● Exercise: Of all the lines in the entries below, give again exactly those starting at the line containing "For every named" and ending at the line containing "Cáng đẩy bệnh nhân (472, 416)", both ends included, and no others.

● Entries shown:
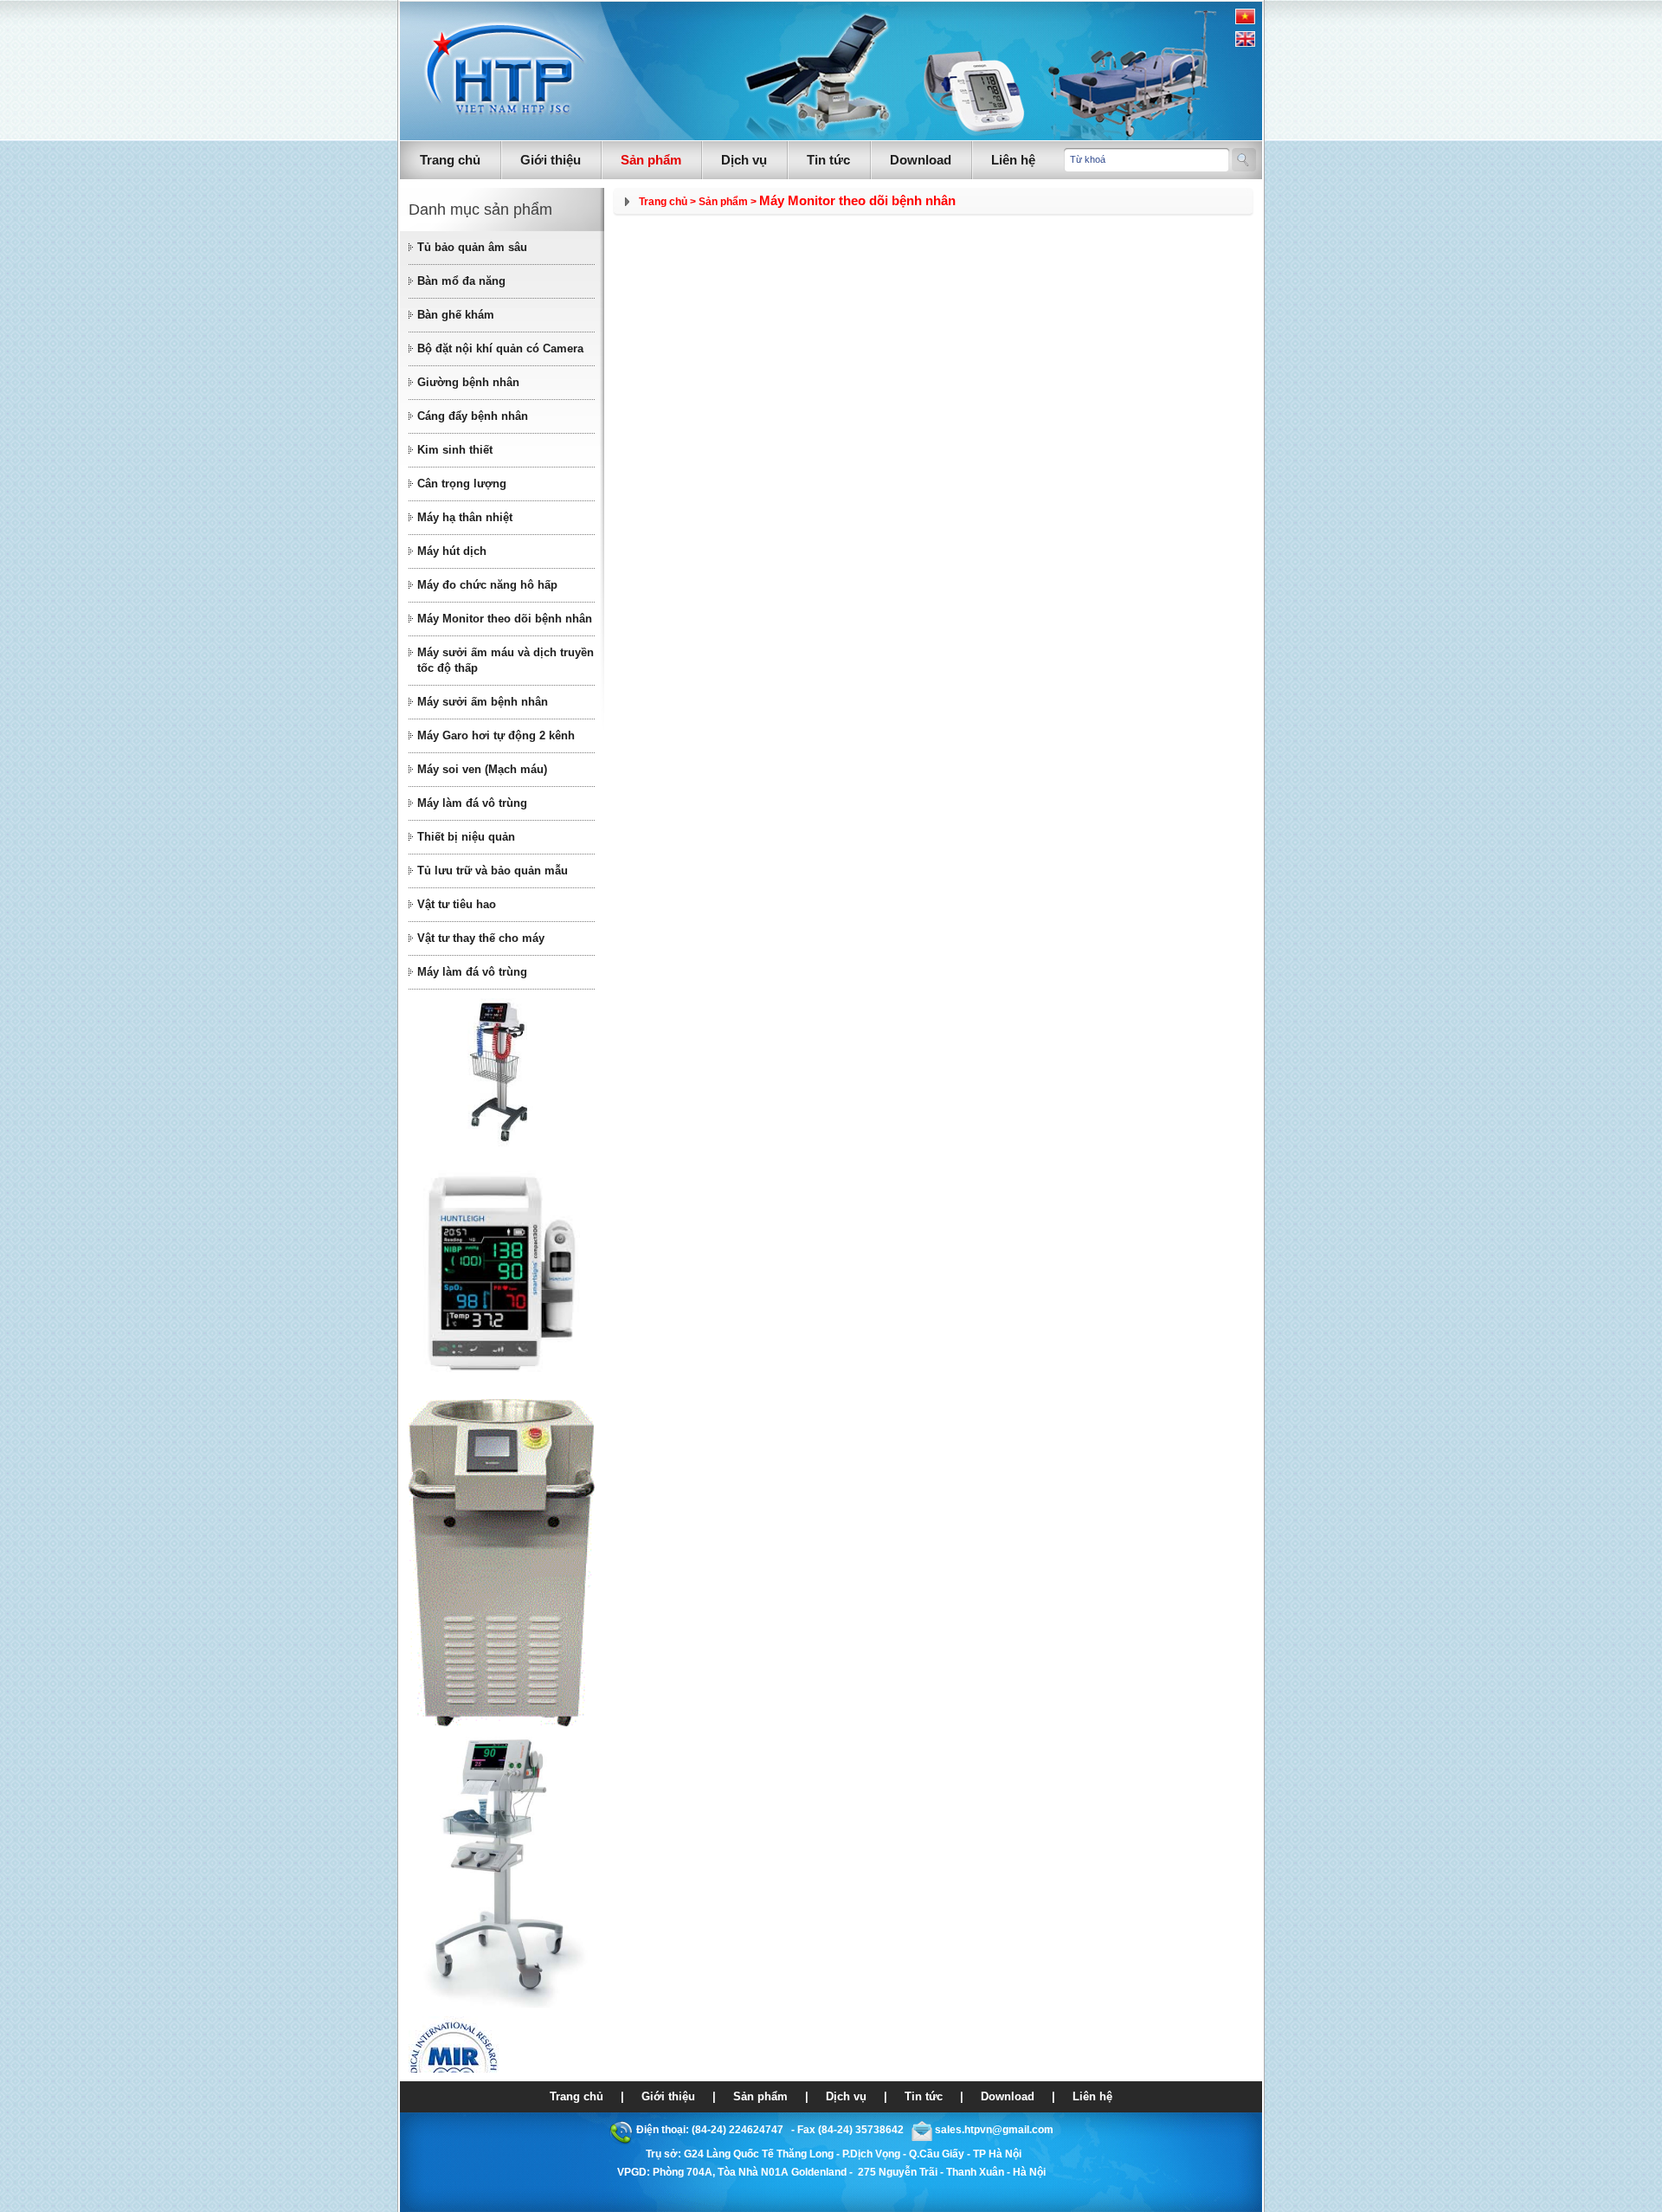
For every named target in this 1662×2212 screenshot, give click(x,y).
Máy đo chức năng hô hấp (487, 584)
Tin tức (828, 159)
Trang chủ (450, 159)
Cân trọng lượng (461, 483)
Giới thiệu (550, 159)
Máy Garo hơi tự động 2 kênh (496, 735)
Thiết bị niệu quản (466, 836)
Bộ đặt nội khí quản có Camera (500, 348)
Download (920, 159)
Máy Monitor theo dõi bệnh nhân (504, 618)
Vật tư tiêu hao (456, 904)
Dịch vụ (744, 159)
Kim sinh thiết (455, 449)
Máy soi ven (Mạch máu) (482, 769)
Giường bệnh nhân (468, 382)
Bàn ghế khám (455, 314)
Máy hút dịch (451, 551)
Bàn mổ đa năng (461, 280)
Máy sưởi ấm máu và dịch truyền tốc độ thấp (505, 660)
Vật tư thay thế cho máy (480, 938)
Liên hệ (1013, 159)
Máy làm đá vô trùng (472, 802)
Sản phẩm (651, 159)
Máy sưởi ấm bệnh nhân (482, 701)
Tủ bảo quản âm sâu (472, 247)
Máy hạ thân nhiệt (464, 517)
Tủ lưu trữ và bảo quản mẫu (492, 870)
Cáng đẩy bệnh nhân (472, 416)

* * *

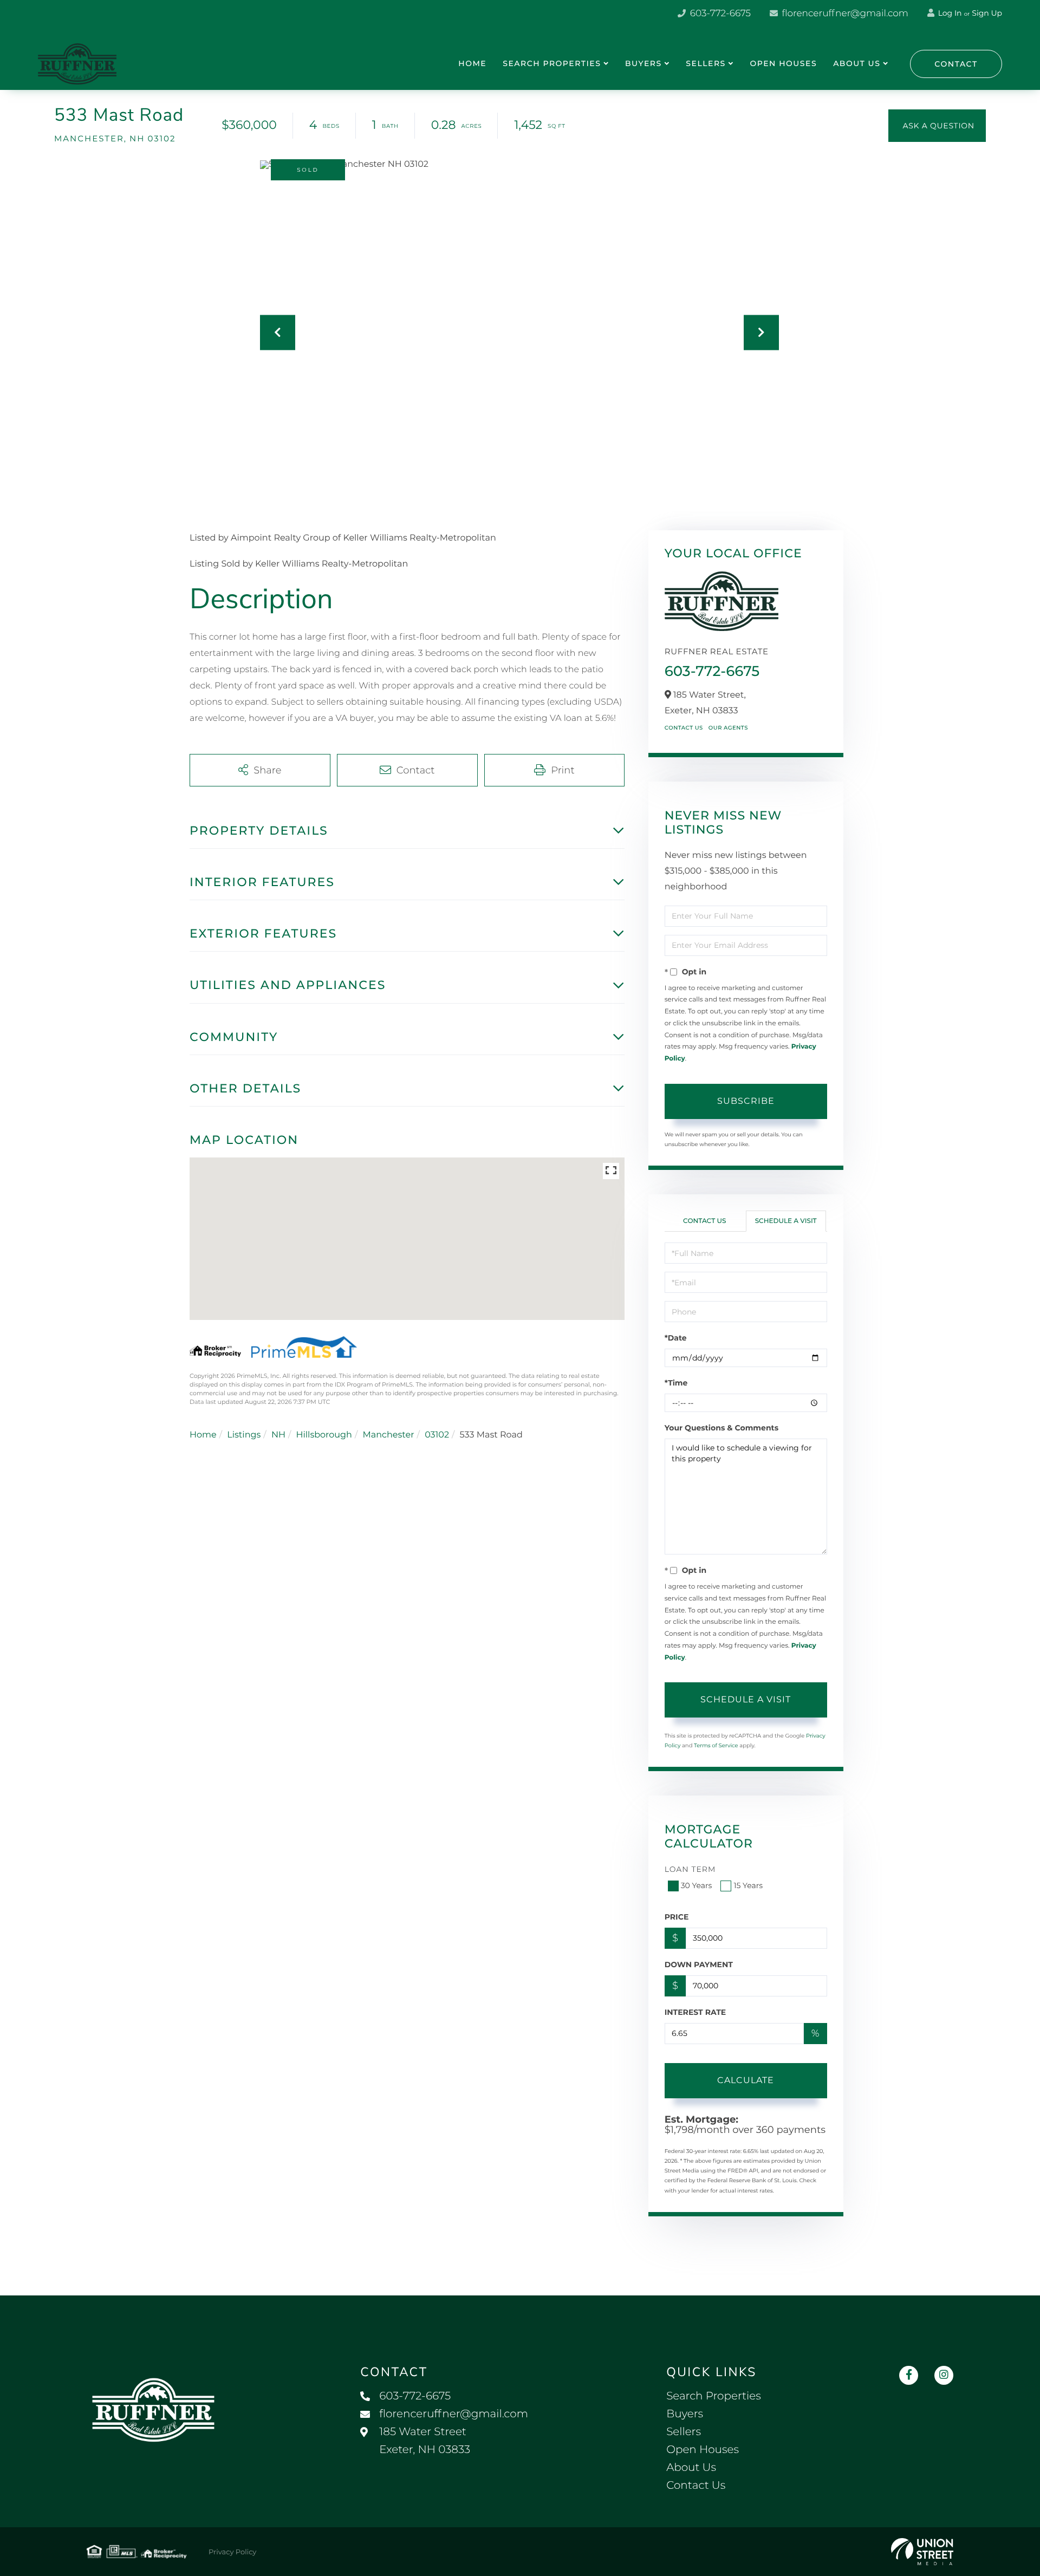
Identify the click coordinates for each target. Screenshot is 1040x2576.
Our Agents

● Task solution:
For every named target in this 1662×2212 screenshot, give click(x,y).
Máy đo chức năng hô hấp (487, 584)
Tin tức (828, 159)
Trang chủ (450, 159)
Cân trọng lượng (461, 483)
Giới thiệu (550, 159)
Máy Garo hơi tự động 2 kênh (496, 735)
Thiết bị niệu quản (466, 836)
Bộ đặt nội khí quản có Camera (500, 348)
Download (920, 159)
Máy Monitor theo dõi bệnh nhân (504, 618)
Vật tư tiêu hao (456, 904)
Dịch vụ (744, 159)
Kim sinh thiết (455, 449)
Máy soi ven (Mạch máu) (482, 769)
Giường bệnh nhân (468, 382)
Bàn ghế khám (455, 314)
Máy hút dịch (451, 551)
Bàn mổ đa năng (461, 280)
Máy sưởi ấm máu và dịch truyền tốc độ thấp (505, 660)
Vật tư thay thế cho máy (480, 938)
Liên hệ (1013, 159)
Máy làm đá vô trùng (472, 802)
Sản phẩm (651, 159)
Máy sưởi ấm bệnh nhân (482, 701)
Tủ bảo quản âm sâu (472, 247)
Máy hạ thân nhiệt (464, 517)
Tủ lưu trữ và bảo quản mẫu (492, 870)
Cáng đẩy bệnh nhân (472, 416)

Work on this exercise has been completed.